1. Technical Field
The present invention relates to airbag inflators. More specifically, the present invention is a new type of airbag dual-stage inflator that may be used with vehicle airbag systems.
2. Description of the Prior Art
Vehicle airbag systems are known in the art and have been credited with greatly increasing the overall safety of motor vehicles. Specifically, these airbag systems are designed such that during an accident, one or more airbags will be rapidly inflated and will be positioned between the vehicle occupant and the hard surfaces of the vehicle interior. These inflated airbags will inhibit the vehicle occupant from impacting the interior surfaces of the vehicle and will thus greatly reduce the likelihood that the occupant will experience significant injuries in the crash.

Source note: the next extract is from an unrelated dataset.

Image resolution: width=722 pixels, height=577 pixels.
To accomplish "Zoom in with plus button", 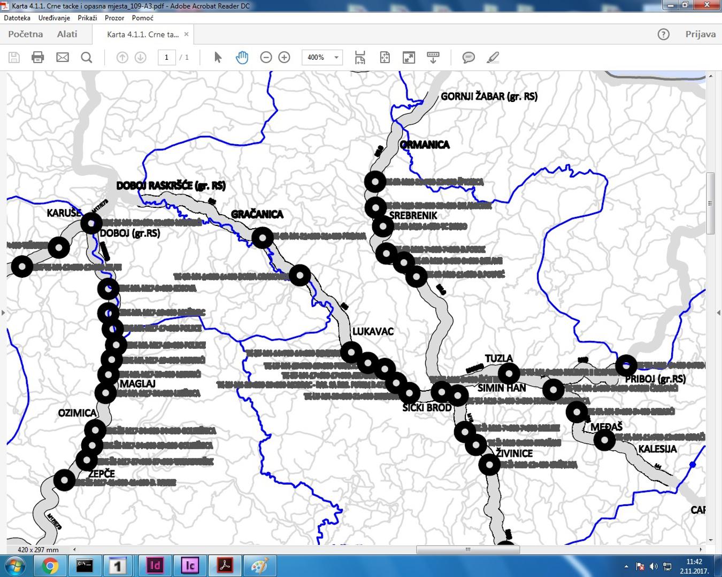I will [x=284, y=57].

As is known in the art, airbag systems will generally include an inflator that is capable of rapidly producing a large quantity of gas. As its name implies, the purpose of the inflator is to “inflate” the airbag. When an accident occurs, the inflator will rapidly produce a large quantity of gas that is then channeled into the airbag. In turn, such rapid influx of gas inflates and expands the airbag and causes the airbag to become positioned in front of one or more of the interior surfaces of the vehicle. As accidents occur quickly, this inflation of the airbag must occur very rapidly—i.e., generally within approximately 100 or 150 milliseconds.
Many currently known inflators are referred to as “dual-stage” inflators in that these devices contain two separate chambers that contain generant to be ignited separate from each other. Examples of these types of dual-stage inflators are disclosed in the followings patents (which patents are expressly incorporated herein by reference): U.S. Pat. No. 6,364,353; U.S. Pat. No. 6,142,515; U.S. Pat. No. 6,315,322; and U.S. Pat. No. 6,701,849. As explained in these patents, these dual-stage inflators are designed such that if the vehicle experiences a less-severe, less-dangerous crash, the initiator in the first chamber will be signaled and will be used to inflate the airbag. However, if a more serious crash is experienced such that the airbag needs to be inflated at a more rapid rate and/or to a greater peak pressure, then both the first chamber and the second chamber will be used to inflate the airbag.
Unfortunately, there are significant problems associated with currently known dual-stage inflators (such as the type disclosed in the above-referenced patents). Specific types of pyrotechnic dual-stage inflators are designed such that the second stage contains a supply of gas generant that is combusted to form a quantity of inflation gas. However, at the time that this combustion occurs in the second chamber, the internal pressure within the inflator has already been dissipated and brought back down to ambient (atmospheric) pressure (or near atmospheric pressure).
The combustion of the second initiator's gas generant at atmospheric pressure creates significant disadvantages. For example, such combustion at atmospheric pressure generally results in incomplete combustion/reaction of the gas generant. This incomplete combustion is undesirable in that it results in the formation of undesirable effluents or side-products. Vehicle manufacturers have determined that inflators producing such undesirable effluents may not be used in certain airbag applications. Likewise, in this situation, the late second chamber combustion will not produce gas rapidly enough to provide late event restraint of the occupant (which may be desirable in certain applications).
Accordingly, it would be an advancement in the art to produce a new type of dual-stage inflator that addresses these problems. More specifically, it would be an advancement to create a new dual-stage inflator that does not produce these undesirable effluents and may be used in all types of airbag applications. Such a device is disclosed herein.